I’ve now been in Quetzaltenango (locally known as Xela) for 2 days. A few friends are now running a hostel here, so it wasn’t difficult to find a cheap place to stay. I met these friends in Mexico, and we spent a day rope swinging into a cenote and then rang in the new year together. Seeing them for the first time since New Year’s Day has been wonderful. We cooked meals together, had some great conversations, played some cards and even a great game of sardines in their then-empty hostel (the power went out that night).
I’ve found a cafe that I absolutely love and, as I sit here writing, drinking a most delicious organic cappuccino, I’m reminded of why I love cities (though nature definitely wins). Xela is no Antigua, but it’s a lovely city. There are fewer travellers than in Antigua or other big cities. Locals speak less English and the foreigners who are here are mostly studying Spanish. I like the vibe created by these longer-term travellers who are focused on learning Spanish.
In my two days here, I’ve gotten my fill of both city and nature. I spent some time wandering around downtown, buying veggies from the local market, exploring the cobblestone streets, and people watching in the main square. The city is alive enough to be active and enjoyable, but quiet enough to not be overwhelming. One of my three friends, Alexandre, and I went for a short hike yesterday. It felt as though we were a million miles away from the city, but in reality, the walk was maybe an hour – straight from the hostel downtown. This kind of easy access to nature is so important for any city I plan to spent time in. And I’m considering spending time here.

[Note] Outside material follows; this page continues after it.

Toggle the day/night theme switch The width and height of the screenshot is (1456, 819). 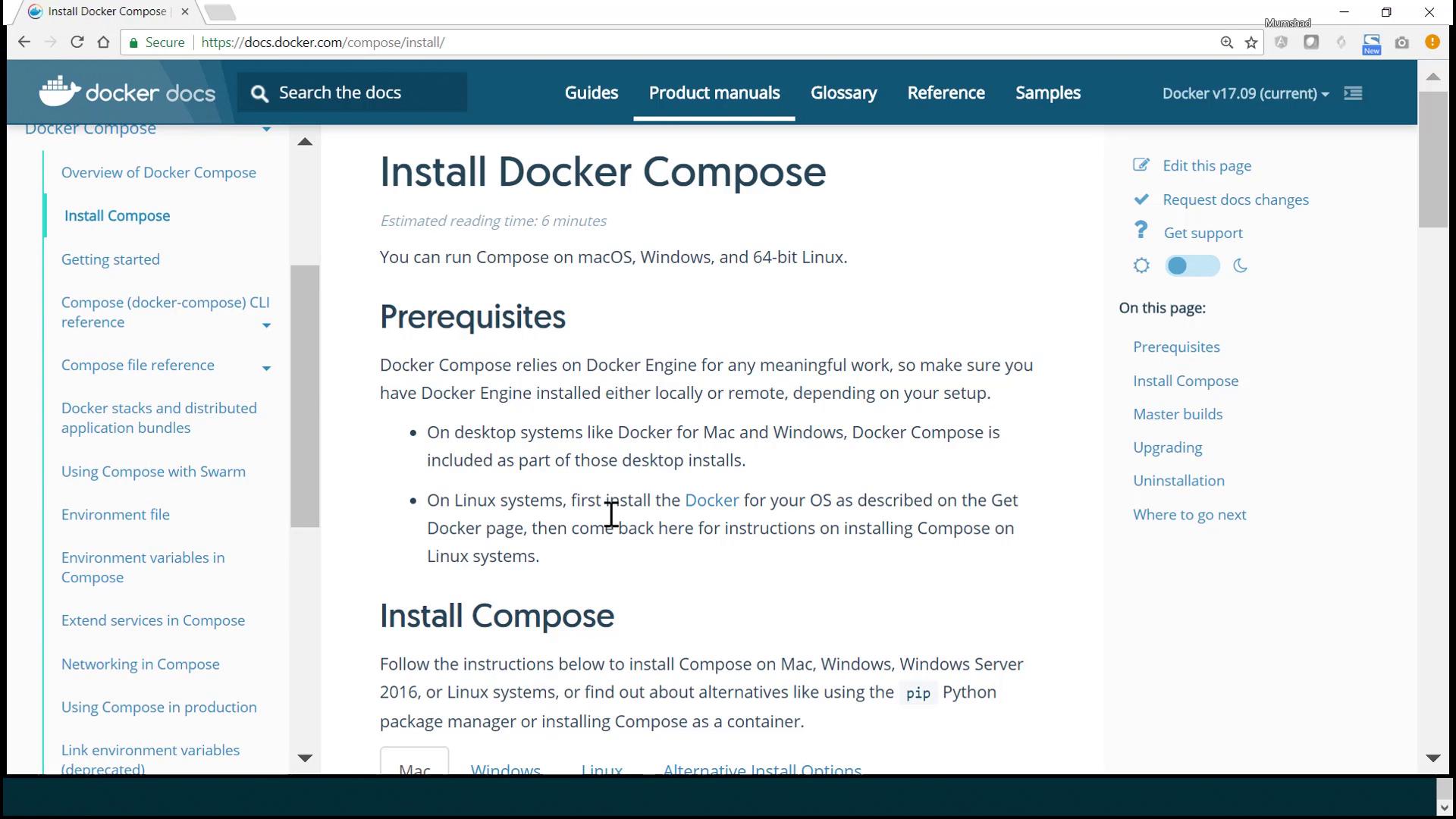[1191, 266]
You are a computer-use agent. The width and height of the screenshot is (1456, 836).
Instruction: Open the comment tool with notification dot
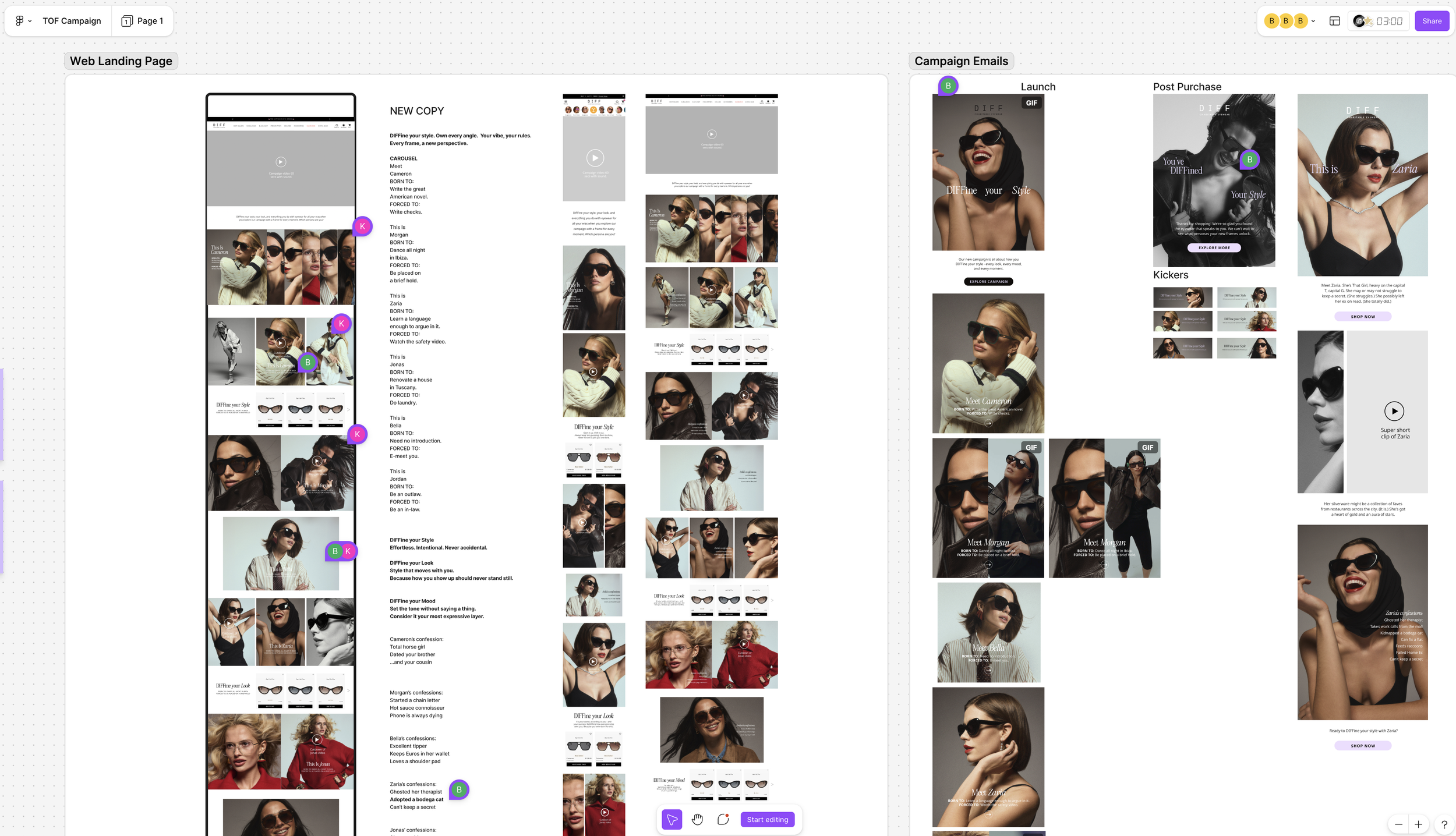[x=723, y=820]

I’ve visited a few language schools to inquire about their programs and activities. I’ll be in touch with some English schools as well about teaching English – in exchange for Spanish lessons or for money. I’ve found one school that is definitely the popular favorite – which is the basis of my hesitation, but at the same time, I can see why it’s the favorite. I’ll give consideration to a few schools, but this one might be the school for me.
While I am toying with the idea of doing lessons in Nicaragua instead, I could easily see myself spending a month or more here in Xela. It would give me time to learn about Guatemala’s history, really improve my Spanish, experience all the natural surrounding beauty, and of course, enjoy more tasty cappuccinos in this lovely little cafe. Yeah, I could be a regular here. Next stop – Xela?